**GIVEN PASSAGE**:
--- start ---

This trip has been about spending lots of time with the kids, Seanna and Sierra running art workshops every morning, Susan and Simone English classes, crafts, yesterday a full session with all 77 kids stringing beads and looping paper clips together creating magical necklaces and bracelets. Seanna brought in a couple of local jewellry makers last week to weave bracelets for the boys, necklaces for the girls- all decked out and looking great.

A group of sewers from a fabric shop in Minnesota sent over a huge bag of beautiful cotton dresses, gorgeous!! plus all the clothes donated by Simone’s friend Martha. Lots of pics to post when I get home.

We’re finally learning names….especially challenging with the little ones who all wear their hair closely shaven, with beautiful round little faces, Careen, Pauline, Jeska, Esther, Anna, Amina, Fausta.

NEW FACILITY: we’ve been renting three cottages over the last four years…leases up in 2013….77 living in, sometimes 2 to a bed, with a couple of mamas sleeping over. This trip, we’ve been visiting other orphanages, lodges, schools, houses, as research with planning a new facility which we hope to get started this summer!! Architect Margie Zeidler shot hundreds of photos: roof, window styles, size of rooms, furniture, shelving, colour, materials, wood, brick, concrete blocks, ventilation.. lots to think about, working with Charles who'se an engineer, the government inspectors, our staff, kids and village leaders as to what kind of children’s home they best want and what we can best create. Can’t wait to see what she comes up with!! Visits to Rift Valley Children’s home…a very well put together facility, small houses, each one with a mama and volunteer… loved the U shaped home founder India shares with 10 kids, a courtyard dancing with flowers and climbing vines surrounded by bedrooms, indoor bathrooms, and a huge living, balcony and dining area with bright blue chairs lined up aside a long table to seat everyone.

--- end ---

**YOUR TASKS**:
• A. In the children's home trip update, how many kids took part in yesterday's session of stringing beads and looping paper clips?
• B. For each statement below, decide whether it agrees with the children's home trip update. Answer yes or no, and quote the words from the update that settle it.
(i) The leases on the rented cottages run out in 2013.
(ii) The local jewelry makers wove necklaces for the boys.
(iii) The cotton dresses came from a group of sewers at a fabric shop in Minnesota.
• C. Extend the children's home trip update with a few more sentences in the same voice. Begin right after its final sentence.

**DATA SECTION**:
--- start ---

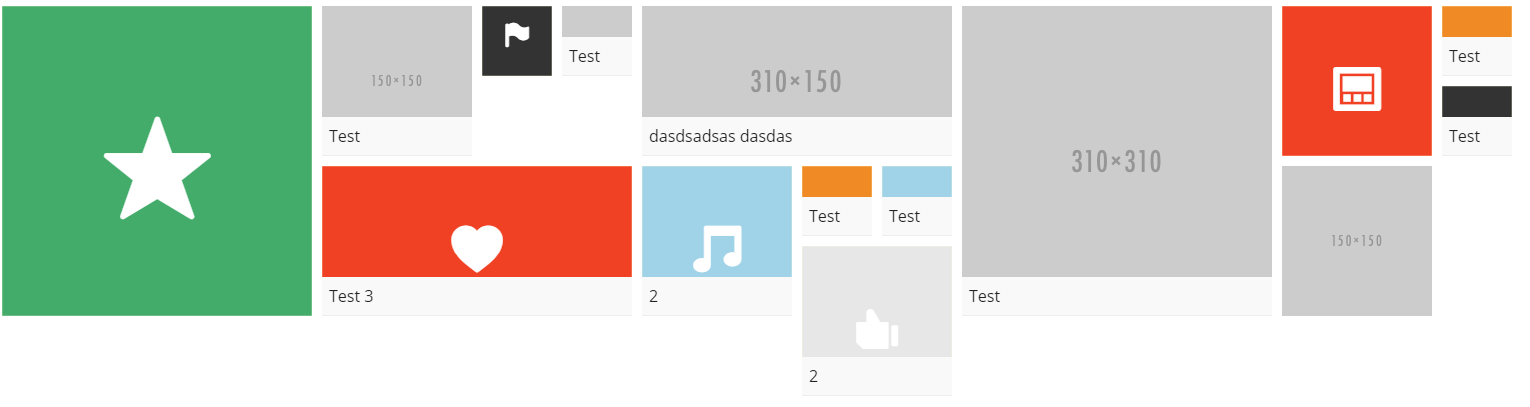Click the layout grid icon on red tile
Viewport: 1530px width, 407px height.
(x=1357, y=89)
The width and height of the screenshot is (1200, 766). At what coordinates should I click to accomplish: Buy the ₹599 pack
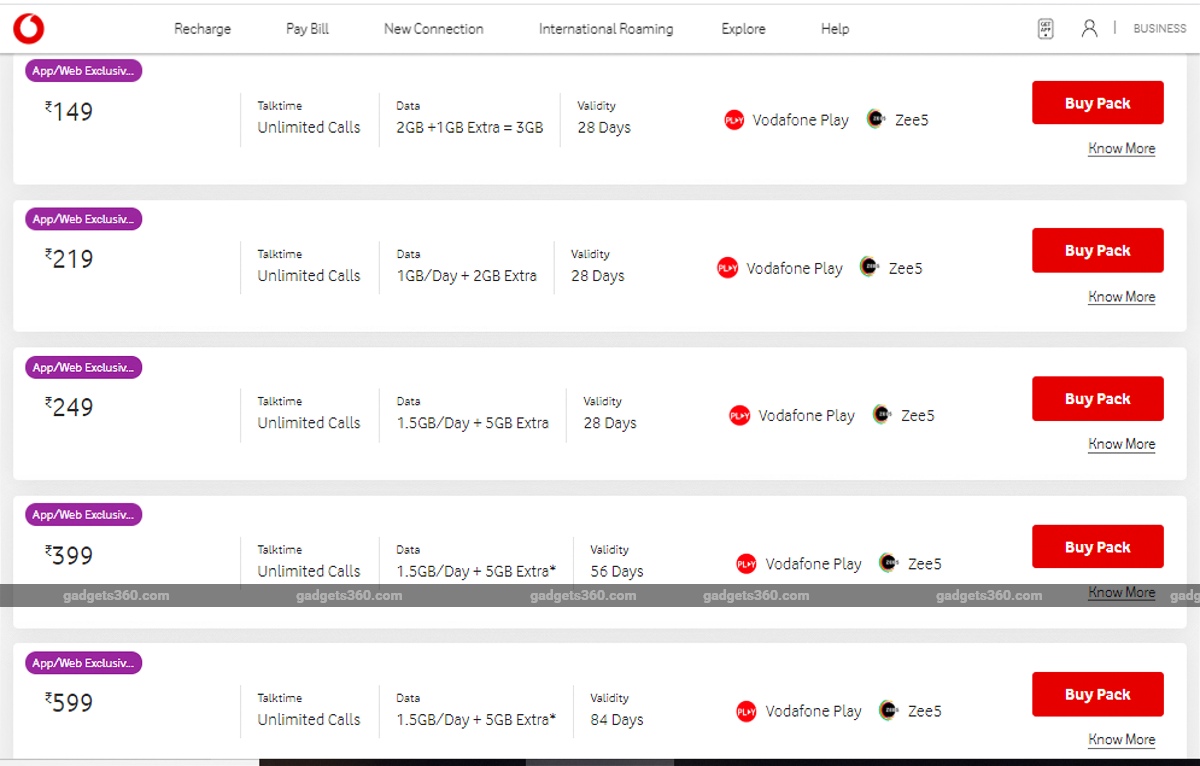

--- end ---

**EXPECTED RESPONSES**:
• A. All 77 kids.

• B.
(i) Yes: "leases up in 2013"
(ii) No: "weave bracelets for the boys, necklaces for the girls"
(iii) Yes: "A group of sewers from a fabric shop in Minnesota sent over a huge bag of beautiful cotton dresses"

• C.
Recreation/gathering hall, big communal kitchens like the one we visited yesterday at Manyara Sec School with 4 huge brick stoves, built to conserve firewood, huge sunken pots of beans boiling and a guy with a paddle big enough to fire a canoe plunged in and circling around a massive pot of traditional ugali, a sort of crème of wheat national dish.

A great library with quiet space for homework, a line of computers, books, DVDs. We just got electricity hooked up in our office, with Simone's friend Amy donating a computer and teaching sec. Killo, our top teacher Grayson who we’re sponsoring to further his education with a year of Early Child Development in May, and Hamidu, our driver, computer skills. Education and learning is everything here. Great to see one of these guys surrounded by kids around his desk practicing, cut, copy, paste!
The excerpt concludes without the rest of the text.